BEGIN MATERIAL FOR THE TASK

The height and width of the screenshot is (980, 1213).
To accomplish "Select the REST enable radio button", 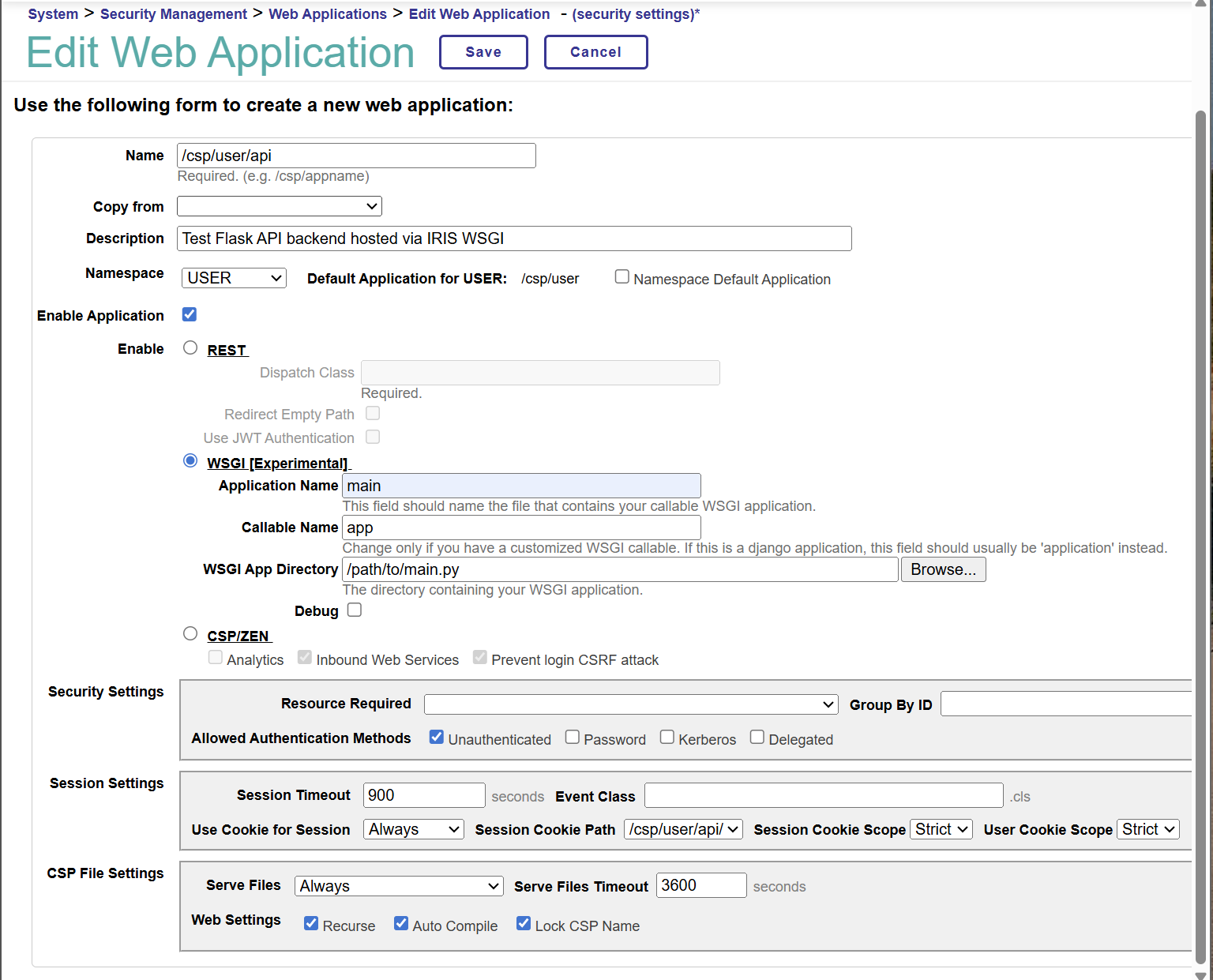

END MATERIAL FOR THE TASK
BEGIN MATERIAL FOR THE TASK

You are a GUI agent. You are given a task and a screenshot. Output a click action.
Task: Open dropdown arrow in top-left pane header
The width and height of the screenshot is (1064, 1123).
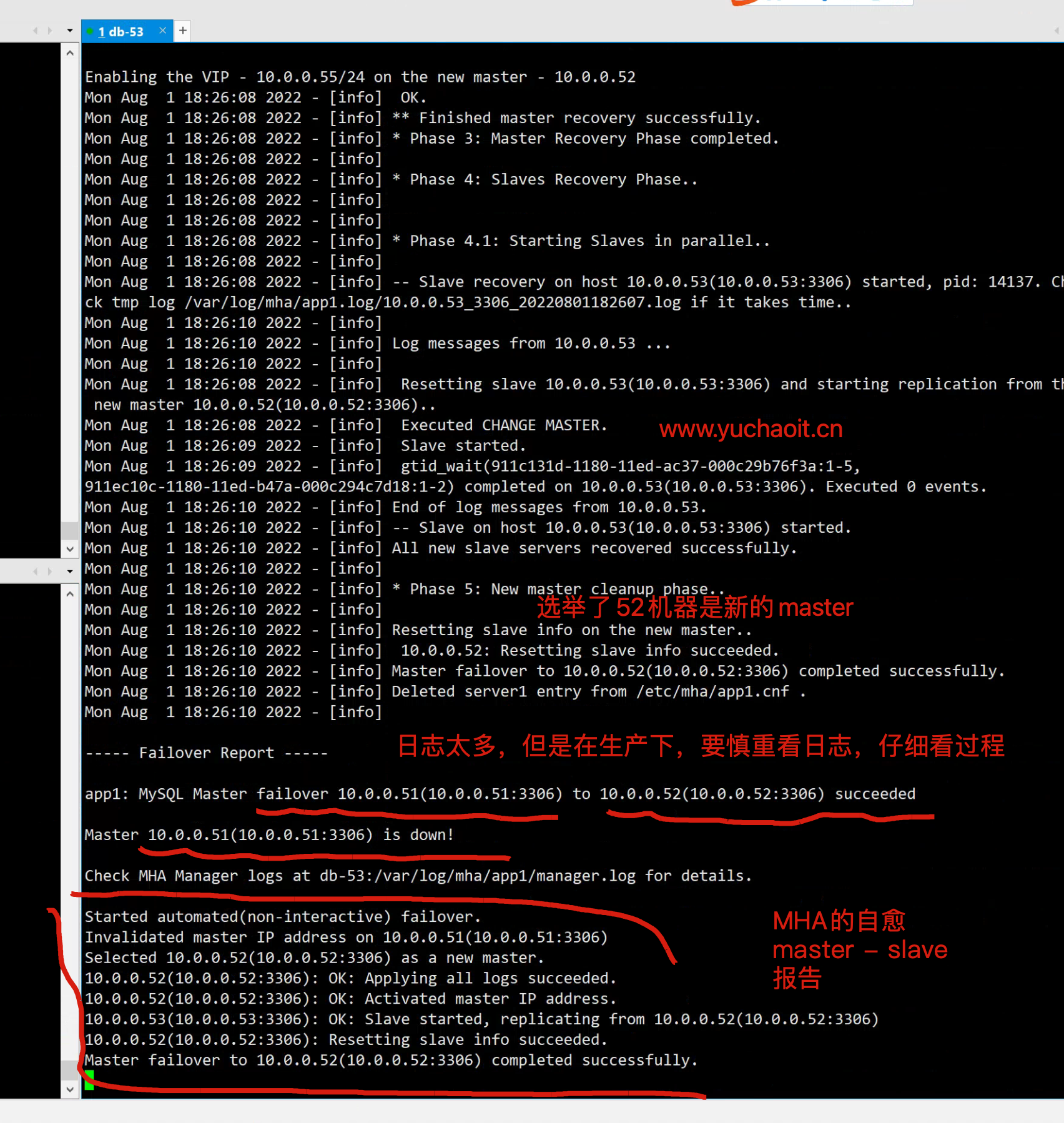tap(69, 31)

END MATERIAL FOR THE TASK

PROBLEM STATEMENT
Given the listing above, repeat exactly the lines starting at the one with "The height and" and ending at the one with "the REST enable", inclusive, excluding pictures.

EXPECTED ANSWER
The height and width of the screenshot is (980, 1213).
To accomplish "Select the REST enable radio button", 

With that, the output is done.